谷津干潟には毎年多くの渡り鳥たちがやってきます。渡り鳥とは夏と冬の間にいろいろな国を越えて旅する鳥です。
谷津干潟は、渡りの途中の休息地として、また冬鳥の越冬地として、重要な場所になっています。渡り鳥の保護と渡り鳥の休息地となっている谷津干潟を守るためにはいろいろな国の人たちとの協力が必要です。

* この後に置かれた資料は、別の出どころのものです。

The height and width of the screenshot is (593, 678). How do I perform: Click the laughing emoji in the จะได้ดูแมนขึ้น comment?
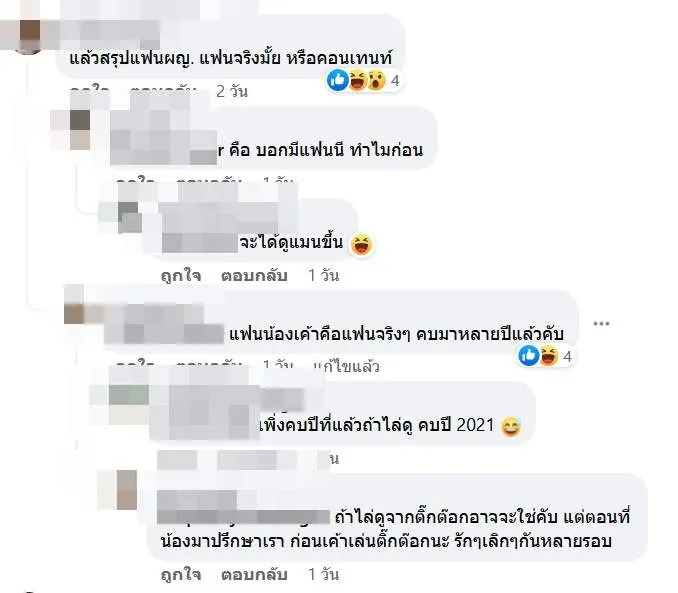coord(361,244)
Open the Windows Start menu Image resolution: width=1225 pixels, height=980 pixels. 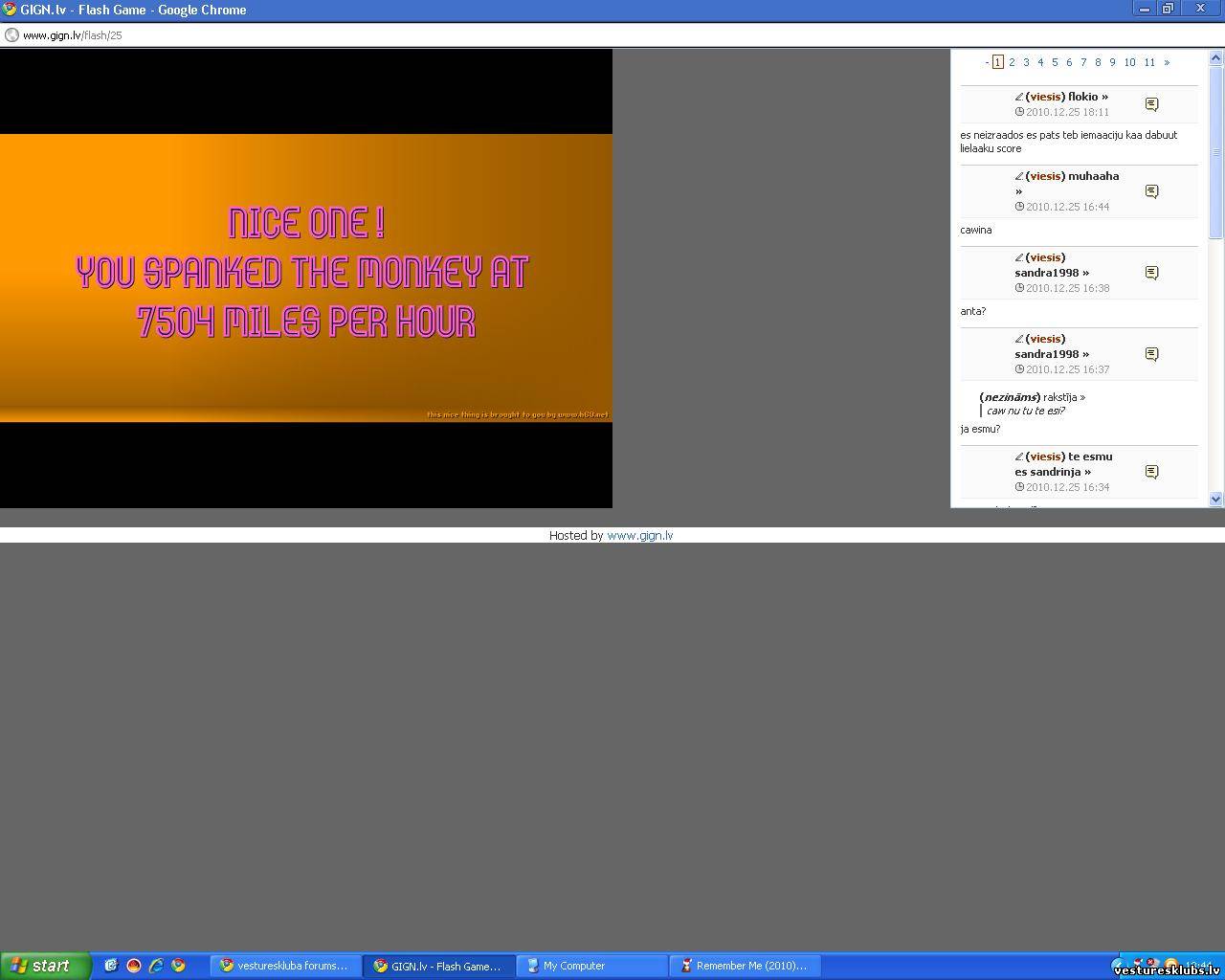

谷津干潟は、水鳥と水鳥が生息する湿地を守るための「ラムサール条約登録湿地」となっているほか、シギ・チドリ保護のための国際的なネットワークにも参加しています。
協働の場として
谷津干潟自然観察センターは、来館者の皆さんに干潟の大切さを伝えると言うことに加え、谷津干潟を将来に渡って残していくために、市民や関係団体とともに行動するためのベース(基地)となるという役割があります。干潟の保全は、もとより習志野市だけで出来ることではありません。市民のみなさんや保護団体(NGO)、研究機関の参加協力のもと、環境省や千葉県と一体となって取り組まなければなりません。観察センターでは120名を超える施設ボランティアの活動があるほか、谷津干潟の日における市民による実行委員会等の協働事業や、保護団体、関係行政との定期的な情報交換を行っています。